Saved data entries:
········

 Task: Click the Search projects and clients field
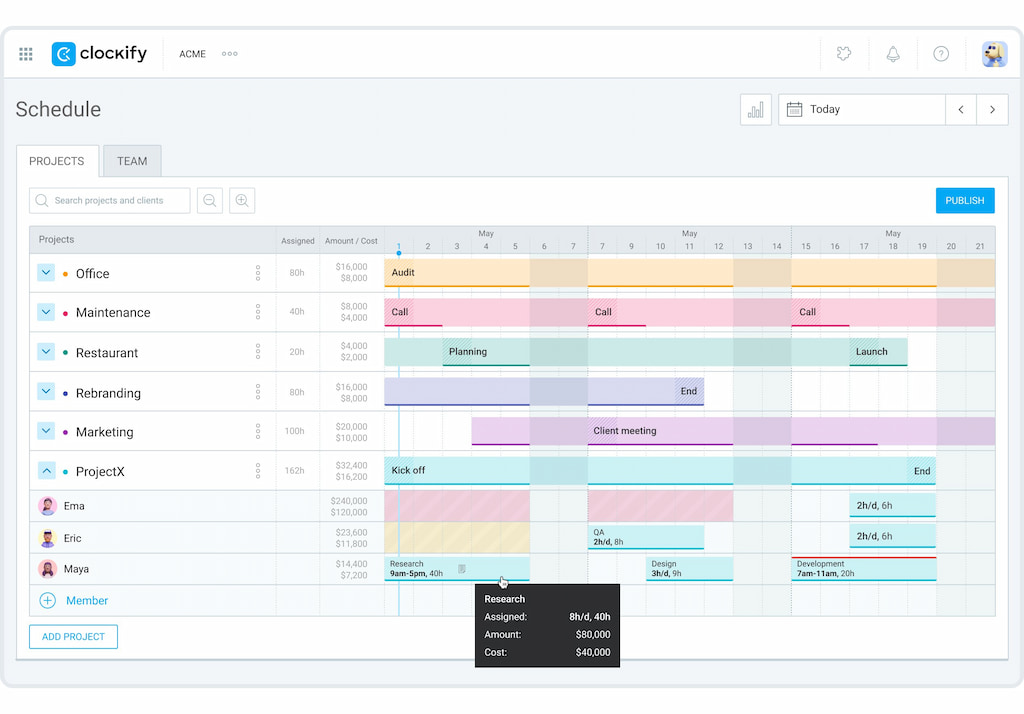pos(110,201)

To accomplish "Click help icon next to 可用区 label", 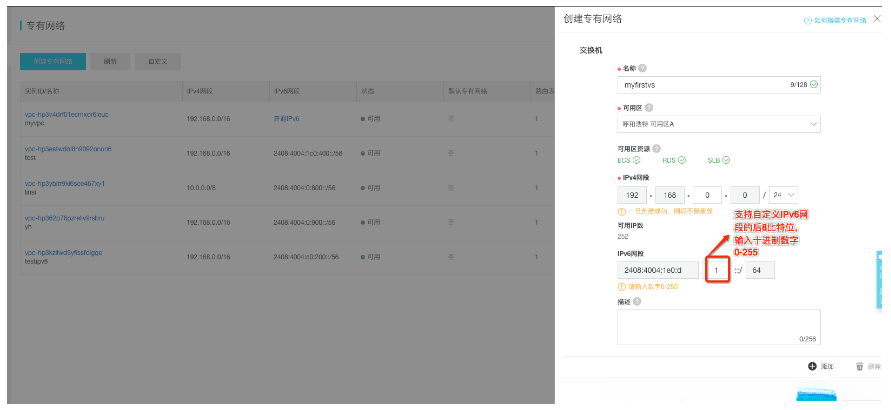I will tap(649, 107).
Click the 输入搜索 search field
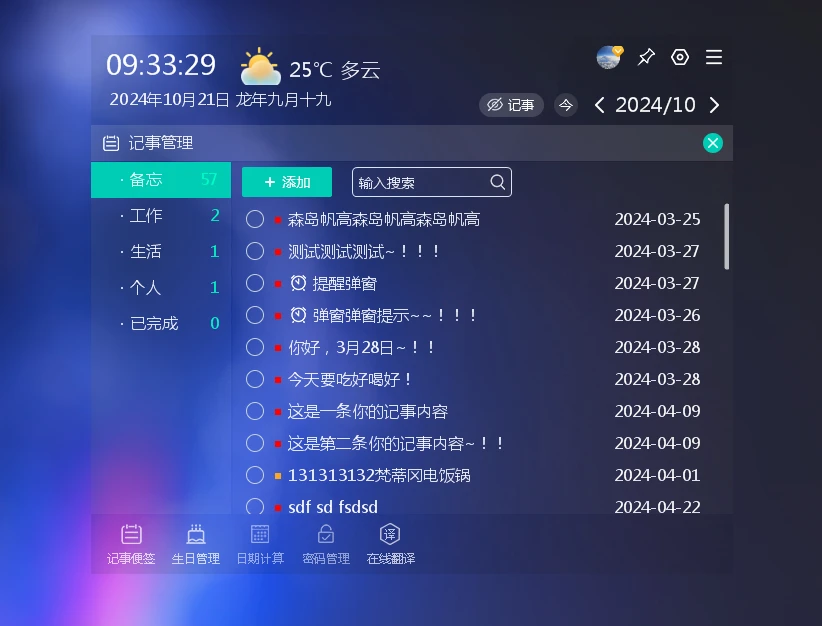Viewport: 822px width, 626px height. pos(422,182)
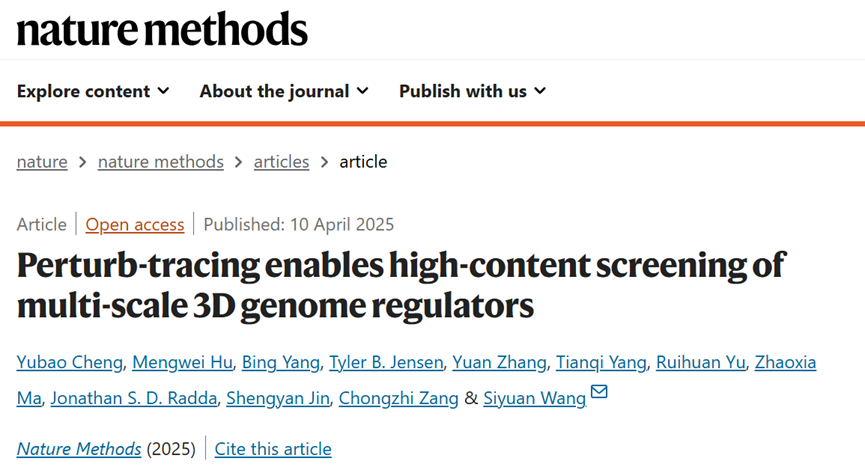Click the nature methods logo
This screenshot has width=865, height=473.
point(162,30)
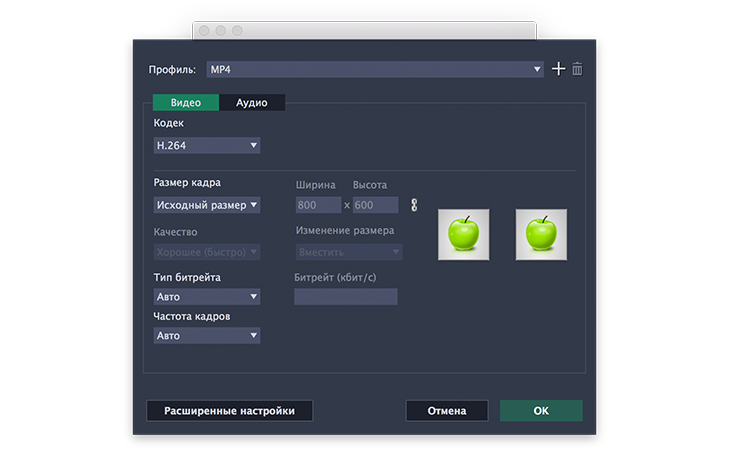Click the Битрейт (кбит/с) input field

[x=345, y=297]
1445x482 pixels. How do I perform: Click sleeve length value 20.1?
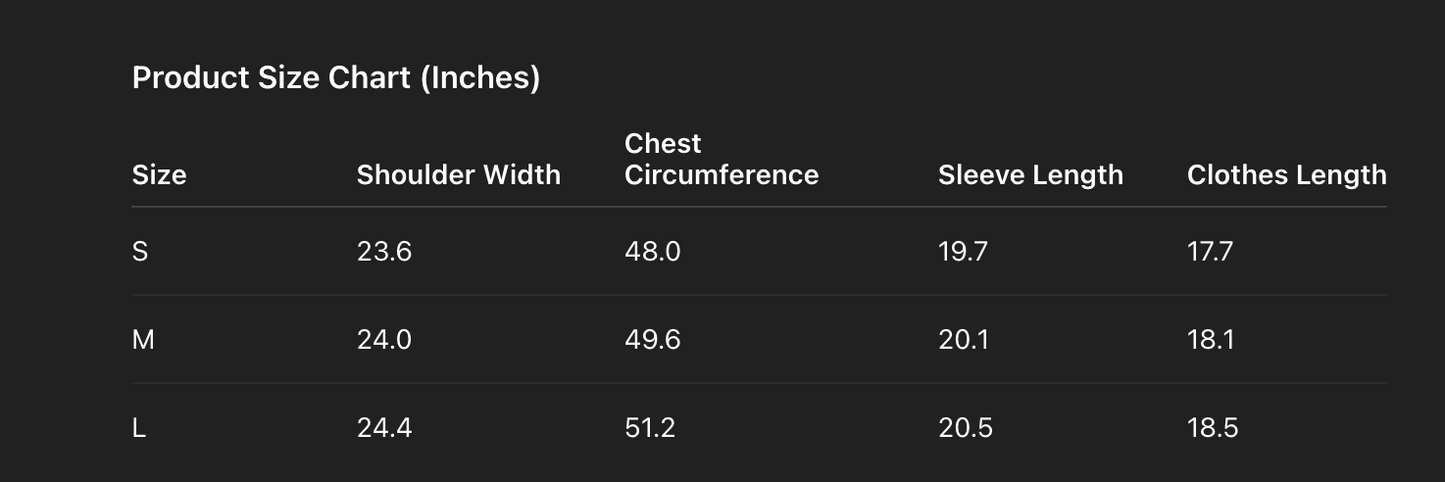[963, 340]
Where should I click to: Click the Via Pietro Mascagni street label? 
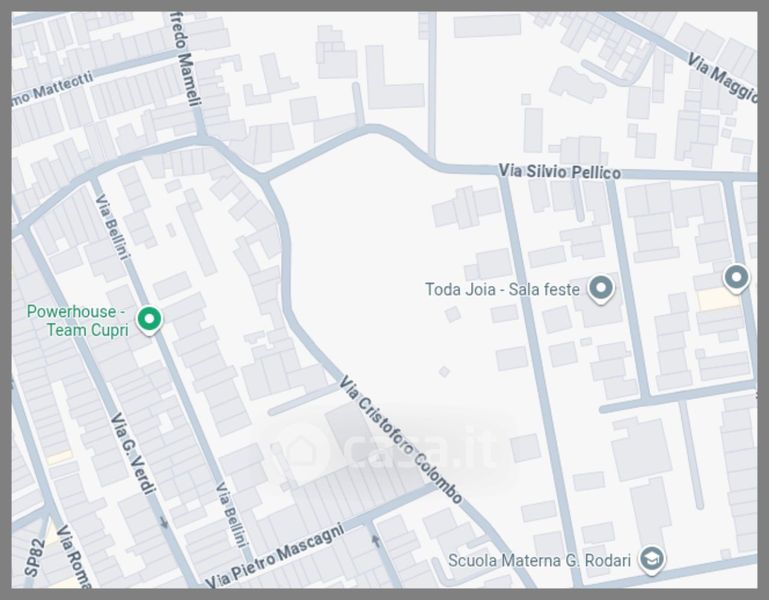click(274, 555)
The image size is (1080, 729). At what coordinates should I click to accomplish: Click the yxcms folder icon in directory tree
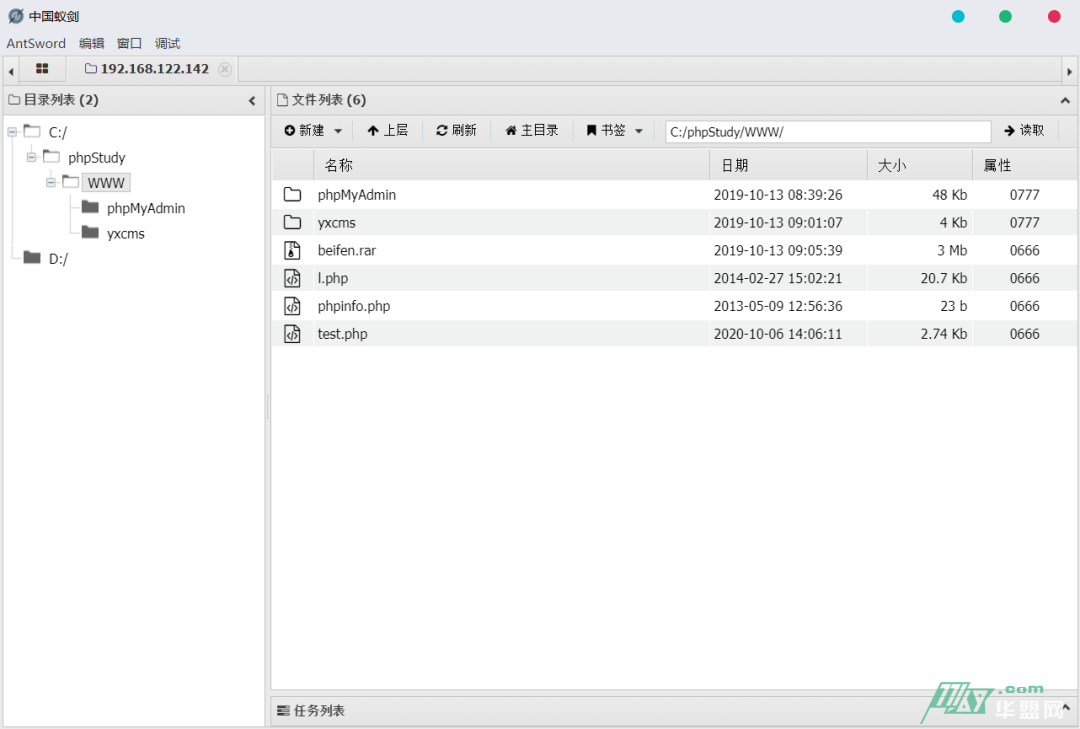click(x=90, y=233)
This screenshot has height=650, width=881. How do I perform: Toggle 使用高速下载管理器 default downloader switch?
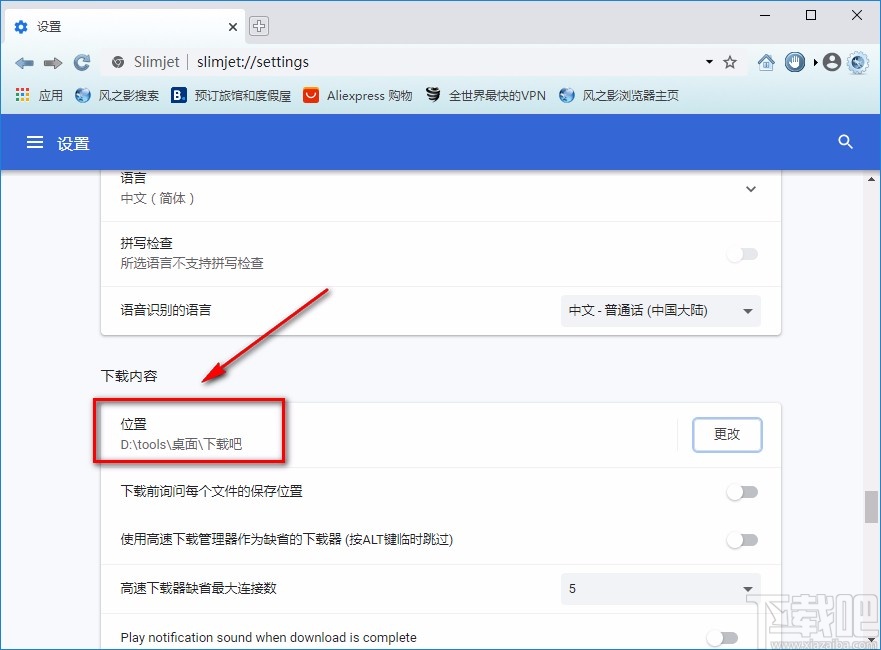742,540
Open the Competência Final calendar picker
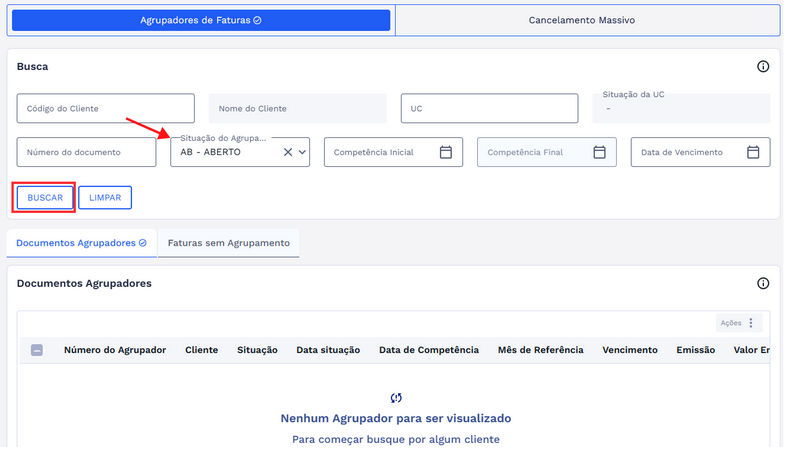The width and height of the screenshot is (787, 469). (x=600, y=152)
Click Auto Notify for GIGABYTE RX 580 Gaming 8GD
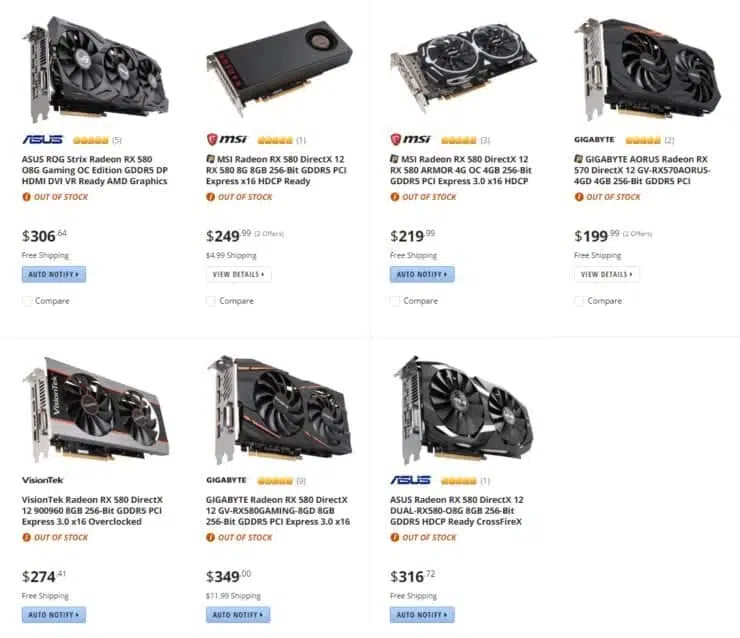The image size is (740, 638). click(x=238, y=614)
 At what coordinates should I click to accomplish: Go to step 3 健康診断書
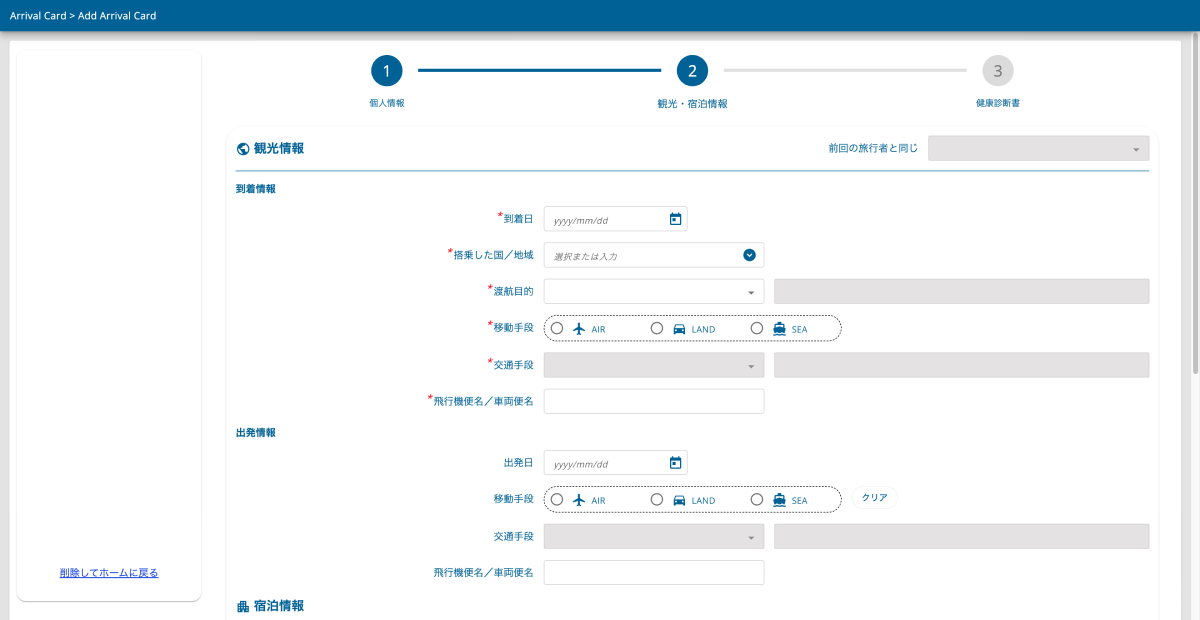pyautogui.click(x=997, y=71)
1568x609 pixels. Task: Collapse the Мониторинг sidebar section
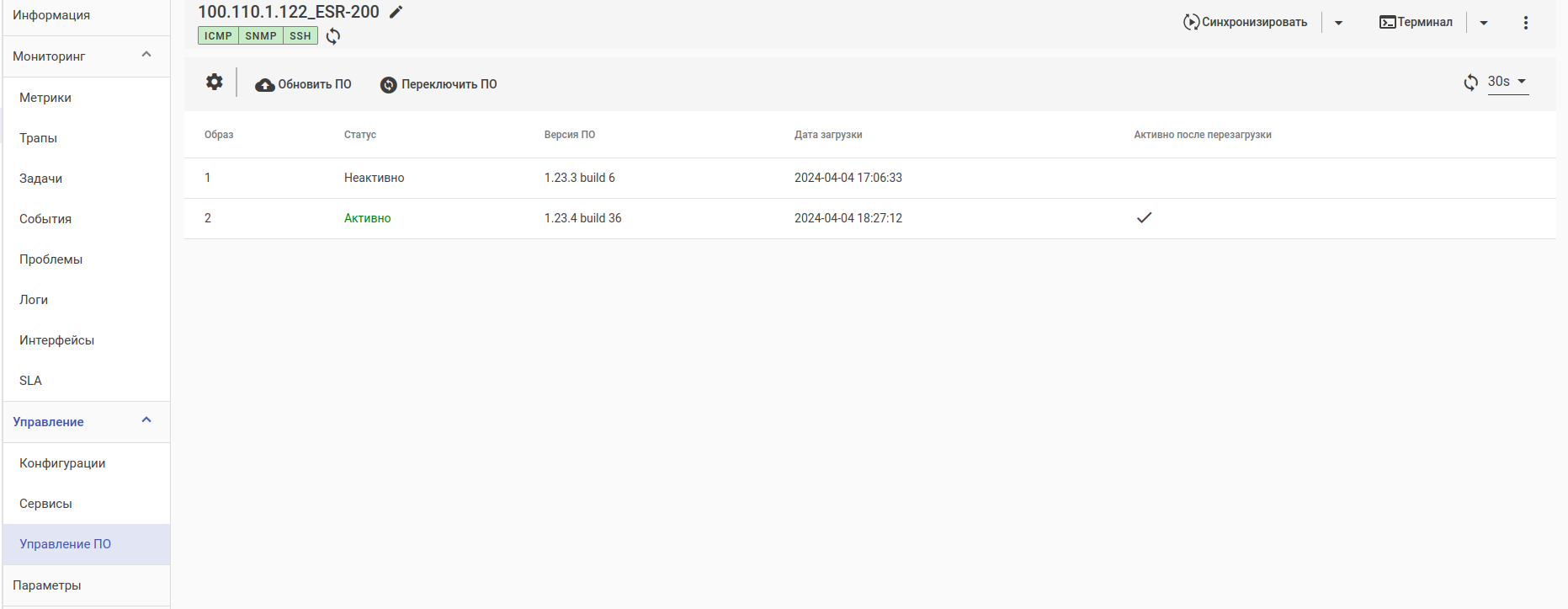(x=146, y=56)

········

Task description: Write out again only the lines from the line that contains "Where should I" through the last line of the records, both ends included, without any of the pictures.

Response to the exercise:
Where should I click to: Click the Via Pietro Mascagni street label? 
click(274, 555)
The image size is (1080, 729). At what coordinates should I click to accomplish: Click the yxcms folder icon in directory tree
click(x=90, y=233)
This screenshot has height=650, width=881. How do I perform: Toggle 使用高速下载管理器 default downloader switch?
742,540
Open the Competência Final calendar picker
The width and height of the screenshot is (787, 469). (x=600, y=152)
Click Auto Notify for GIGABYTE RX 580 Gaming 8GD
The image size is (740, 638). click(x=238, y=614)
 At what coordinates should I click to accomplish: Go to step 3 健康診断書
pyautogui.click(x=997, y=71)
1568x609 pixels. Task: Collapse the Мониторинг sidebar section
(x=146, y=56)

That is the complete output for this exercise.